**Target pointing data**
● ● ● ●
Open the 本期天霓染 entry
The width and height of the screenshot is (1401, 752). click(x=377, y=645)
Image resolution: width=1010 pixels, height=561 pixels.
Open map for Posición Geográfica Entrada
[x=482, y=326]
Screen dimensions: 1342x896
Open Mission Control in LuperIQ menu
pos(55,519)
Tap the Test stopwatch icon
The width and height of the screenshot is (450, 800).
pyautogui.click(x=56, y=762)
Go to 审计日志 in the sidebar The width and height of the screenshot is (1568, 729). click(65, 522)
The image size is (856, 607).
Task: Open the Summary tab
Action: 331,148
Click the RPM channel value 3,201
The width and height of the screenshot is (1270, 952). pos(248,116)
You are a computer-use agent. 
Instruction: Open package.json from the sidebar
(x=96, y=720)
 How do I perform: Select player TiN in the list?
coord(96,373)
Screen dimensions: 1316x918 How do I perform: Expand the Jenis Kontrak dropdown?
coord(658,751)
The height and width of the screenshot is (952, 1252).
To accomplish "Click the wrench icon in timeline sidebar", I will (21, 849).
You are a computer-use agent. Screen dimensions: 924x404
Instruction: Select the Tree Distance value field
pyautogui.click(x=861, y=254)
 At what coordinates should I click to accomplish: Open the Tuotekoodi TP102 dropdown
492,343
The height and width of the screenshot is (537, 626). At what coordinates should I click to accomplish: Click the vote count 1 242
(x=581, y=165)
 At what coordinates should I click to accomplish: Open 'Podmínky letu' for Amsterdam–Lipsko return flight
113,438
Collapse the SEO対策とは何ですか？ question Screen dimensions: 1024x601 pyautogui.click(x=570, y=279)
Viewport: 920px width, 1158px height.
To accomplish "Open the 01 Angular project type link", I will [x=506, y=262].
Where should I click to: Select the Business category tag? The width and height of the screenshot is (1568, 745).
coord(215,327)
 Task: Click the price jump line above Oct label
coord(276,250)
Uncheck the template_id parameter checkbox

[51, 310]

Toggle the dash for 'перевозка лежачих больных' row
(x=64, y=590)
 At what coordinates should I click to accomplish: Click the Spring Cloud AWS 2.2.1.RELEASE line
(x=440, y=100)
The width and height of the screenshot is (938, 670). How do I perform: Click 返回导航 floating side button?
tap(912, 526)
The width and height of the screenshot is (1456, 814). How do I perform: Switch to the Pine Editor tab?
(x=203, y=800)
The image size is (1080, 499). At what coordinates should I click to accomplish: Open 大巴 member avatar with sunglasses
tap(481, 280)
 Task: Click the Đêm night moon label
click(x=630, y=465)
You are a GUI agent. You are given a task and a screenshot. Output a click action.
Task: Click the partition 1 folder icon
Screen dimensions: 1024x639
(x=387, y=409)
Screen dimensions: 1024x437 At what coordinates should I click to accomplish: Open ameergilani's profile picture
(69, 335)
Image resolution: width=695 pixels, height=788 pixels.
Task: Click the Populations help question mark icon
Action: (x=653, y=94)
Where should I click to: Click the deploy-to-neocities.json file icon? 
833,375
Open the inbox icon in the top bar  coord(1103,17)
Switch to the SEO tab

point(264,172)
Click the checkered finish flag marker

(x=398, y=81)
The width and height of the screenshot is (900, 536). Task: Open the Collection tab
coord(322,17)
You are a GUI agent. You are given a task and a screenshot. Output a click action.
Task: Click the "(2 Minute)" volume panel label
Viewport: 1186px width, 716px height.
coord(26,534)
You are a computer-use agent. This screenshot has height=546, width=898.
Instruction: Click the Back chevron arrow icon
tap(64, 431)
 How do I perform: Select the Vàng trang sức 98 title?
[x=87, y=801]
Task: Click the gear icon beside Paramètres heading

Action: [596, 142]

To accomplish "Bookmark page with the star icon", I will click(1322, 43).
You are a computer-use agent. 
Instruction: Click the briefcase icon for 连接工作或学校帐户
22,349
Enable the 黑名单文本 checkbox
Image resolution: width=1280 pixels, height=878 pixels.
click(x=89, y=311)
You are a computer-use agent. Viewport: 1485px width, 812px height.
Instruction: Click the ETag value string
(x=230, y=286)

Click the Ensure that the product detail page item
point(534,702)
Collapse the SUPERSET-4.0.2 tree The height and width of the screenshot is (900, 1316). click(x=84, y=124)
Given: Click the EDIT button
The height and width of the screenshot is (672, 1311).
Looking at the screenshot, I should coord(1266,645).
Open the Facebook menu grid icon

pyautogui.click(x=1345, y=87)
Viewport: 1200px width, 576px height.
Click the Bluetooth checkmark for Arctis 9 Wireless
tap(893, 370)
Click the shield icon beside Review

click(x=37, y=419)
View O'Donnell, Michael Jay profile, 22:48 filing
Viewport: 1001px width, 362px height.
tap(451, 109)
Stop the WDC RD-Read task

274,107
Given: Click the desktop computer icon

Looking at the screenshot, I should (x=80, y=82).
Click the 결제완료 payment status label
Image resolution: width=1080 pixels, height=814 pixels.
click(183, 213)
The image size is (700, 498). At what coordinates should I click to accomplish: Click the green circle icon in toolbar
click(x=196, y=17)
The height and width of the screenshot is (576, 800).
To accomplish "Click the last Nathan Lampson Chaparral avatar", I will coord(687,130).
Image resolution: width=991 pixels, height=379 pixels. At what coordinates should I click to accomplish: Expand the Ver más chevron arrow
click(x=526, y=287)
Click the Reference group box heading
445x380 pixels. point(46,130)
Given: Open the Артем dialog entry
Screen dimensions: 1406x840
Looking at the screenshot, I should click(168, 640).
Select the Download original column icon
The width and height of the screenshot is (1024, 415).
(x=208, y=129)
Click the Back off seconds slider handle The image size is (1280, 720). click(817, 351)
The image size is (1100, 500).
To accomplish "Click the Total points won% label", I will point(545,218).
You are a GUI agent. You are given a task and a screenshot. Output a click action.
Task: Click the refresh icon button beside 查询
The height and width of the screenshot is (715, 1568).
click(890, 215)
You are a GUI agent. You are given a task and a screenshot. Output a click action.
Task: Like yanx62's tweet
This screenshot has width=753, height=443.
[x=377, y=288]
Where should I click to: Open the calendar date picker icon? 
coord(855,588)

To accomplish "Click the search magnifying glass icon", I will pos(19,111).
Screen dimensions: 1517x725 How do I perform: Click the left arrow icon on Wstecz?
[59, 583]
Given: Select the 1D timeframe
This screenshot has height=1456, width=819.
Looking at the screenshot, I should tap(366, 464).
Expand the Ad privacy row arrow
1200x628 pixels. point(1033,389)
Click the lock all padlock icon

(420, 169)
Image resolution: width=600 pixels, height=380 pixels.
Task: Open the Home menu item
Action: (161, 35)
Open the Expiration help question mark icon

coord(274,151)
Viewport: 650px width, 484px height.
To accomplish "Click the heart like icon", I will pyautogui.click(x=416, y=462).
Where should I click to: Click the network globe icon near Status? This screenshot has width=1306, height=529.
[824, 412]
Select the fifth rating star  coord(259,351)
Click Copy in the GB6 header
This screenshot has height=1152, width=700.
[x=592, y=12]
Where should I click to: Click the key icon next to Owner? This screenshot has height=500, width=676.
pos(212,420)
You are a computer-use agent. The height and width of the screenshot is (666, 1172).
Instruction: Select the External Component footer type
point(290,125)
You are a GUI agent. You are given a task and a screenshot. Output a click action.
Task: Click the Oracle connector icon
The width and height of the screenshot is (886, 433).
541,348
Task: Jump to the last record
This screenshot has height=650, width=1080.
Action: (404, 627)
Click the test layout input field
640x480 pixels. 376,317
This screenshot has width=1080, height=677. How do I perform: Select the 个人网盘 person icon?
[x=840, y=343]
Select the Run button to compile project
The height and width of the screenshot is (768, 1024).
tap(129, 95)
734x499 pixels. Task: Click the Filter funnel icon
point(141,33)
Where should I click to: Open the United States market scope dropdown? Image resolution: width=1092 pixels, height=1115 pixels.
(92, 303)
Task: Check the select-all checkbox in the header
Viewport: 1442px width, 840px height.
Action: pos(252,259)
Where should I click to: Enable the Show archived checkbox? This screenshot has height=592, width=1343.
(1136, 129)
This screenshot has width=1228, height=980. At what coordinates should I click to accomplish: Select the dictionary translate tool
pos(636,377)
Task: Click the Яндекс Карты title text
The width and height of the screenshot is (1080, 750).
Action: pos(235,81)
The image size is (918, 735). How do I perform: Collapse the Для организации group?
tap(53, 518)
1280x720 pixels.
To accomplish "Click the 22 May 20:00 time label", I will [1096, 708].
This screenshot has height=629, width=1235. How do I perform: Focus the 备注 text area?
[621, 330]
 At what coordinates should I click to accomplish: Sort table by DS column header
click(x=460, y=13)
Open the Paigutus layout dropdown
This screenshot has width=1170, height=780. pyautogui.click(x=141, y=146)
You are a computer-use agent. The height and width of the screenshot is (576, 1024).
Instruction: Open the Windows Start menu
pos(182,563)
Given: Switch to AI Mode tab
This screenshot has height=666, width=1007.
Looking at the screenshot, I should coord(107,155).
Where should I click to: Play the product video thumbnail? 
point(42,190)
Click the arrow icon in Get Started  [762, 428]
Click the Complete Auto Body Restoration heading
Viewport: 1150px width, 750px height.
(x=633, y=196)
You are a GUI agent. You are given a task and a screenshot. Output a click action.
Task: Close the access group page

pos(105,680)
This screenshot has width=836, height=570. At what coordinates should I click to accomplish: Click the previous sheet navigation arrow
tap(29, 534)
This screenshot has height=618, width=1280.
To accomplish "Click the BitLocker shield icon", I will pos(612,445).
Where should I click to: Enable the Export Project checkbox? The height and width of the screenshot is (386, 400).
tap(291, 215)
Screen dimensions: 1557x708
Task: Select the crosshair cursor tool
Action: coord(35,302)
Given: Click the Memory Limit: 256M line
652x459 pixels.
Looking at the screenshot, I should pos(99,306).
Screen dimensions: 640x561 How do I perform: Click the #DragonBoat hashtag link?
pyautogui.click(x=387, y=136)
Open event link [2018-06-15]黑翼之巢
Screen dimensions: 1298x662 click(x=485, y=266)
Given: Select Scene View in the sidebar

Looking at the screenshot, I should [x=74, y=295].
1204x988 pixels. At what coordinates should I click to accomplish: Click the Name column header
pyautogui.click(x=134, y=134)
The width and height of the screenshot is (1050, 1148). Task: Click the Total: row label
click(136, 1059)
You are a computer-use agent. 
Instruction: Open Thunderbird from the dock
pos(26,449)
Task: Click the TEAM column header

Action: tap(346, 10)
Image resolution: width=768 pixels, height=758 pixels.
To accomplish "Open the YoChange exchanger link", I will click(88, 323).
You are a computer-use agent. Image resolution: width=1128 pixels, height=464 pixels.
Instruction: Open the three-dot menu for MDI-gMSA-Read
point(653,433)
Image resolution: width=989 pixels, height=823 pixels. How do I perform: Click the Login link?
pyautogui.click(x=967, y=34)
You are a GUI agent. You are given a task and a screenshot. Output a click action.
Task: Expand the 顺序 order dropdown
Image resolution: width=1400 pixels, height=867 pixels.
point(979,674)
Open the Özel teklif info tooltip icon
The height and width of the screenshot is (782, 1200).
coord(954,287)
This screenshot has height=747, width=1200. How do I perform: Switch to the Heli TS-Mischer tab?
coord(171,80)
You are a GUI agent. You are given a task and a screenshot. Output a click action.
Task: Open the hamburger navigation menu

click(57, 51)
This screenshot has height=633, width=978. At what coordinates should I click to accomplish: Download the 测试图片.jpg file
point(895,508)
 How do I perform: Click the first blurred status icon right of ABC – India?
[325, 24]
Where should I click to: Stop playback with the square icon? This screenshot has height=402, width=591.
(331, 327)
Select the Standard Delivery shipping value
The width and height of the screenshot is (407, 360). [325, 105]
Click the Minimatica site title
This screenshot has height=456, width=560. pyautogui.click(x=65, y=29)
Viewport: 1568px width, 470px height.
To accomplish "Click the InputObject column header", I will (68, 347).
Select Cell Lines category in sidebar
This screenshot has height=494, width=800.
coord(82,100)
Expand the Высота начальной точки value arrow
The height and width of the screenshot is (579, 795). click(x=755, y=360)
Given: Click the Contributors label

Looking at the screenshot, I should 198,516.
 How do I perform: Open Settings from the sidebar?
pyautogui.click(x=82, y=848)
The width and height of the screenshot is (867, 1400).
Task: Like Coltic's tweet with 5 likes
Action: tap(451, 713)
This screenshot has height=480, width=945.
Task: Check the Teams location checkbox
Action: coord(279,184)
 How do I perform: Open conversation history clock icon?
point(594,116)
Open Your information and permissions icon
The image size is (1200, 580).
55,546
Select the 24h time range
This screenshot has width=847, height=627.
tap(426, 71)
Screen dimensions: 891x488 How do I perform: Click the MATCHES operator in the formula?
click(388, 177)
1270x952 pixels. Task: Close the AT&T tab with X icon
● ● ● ●
**PROMPT**
Copy the items from the line containing "Click the test layout input field" through the line containing "Action: pos(252,259)", reproducing each line without alteration.

**WRITTEN RESPONSE**
Click the test layout input field
640x480 pixels. 376,317
This screenshot has width=1080, height=677. How do I perform: Select the 个人网盘 person icon?
[x=840, y=343]
Select the Run button to compile project
The height and width of the screenshot is (768, 1024).
tap(129, 95)
734x499 pixels. Task: Click the Filter funnel icon
point(141,33)
Where should I click to: Open the United States market scope dropdown? Image resolution: width=1092 pixels, height=1115 pixels.
(92, 303)
Task: Check the select-all checkbox in the header
Viewport: 1442px width, 840px height.
Action: pos(252,259)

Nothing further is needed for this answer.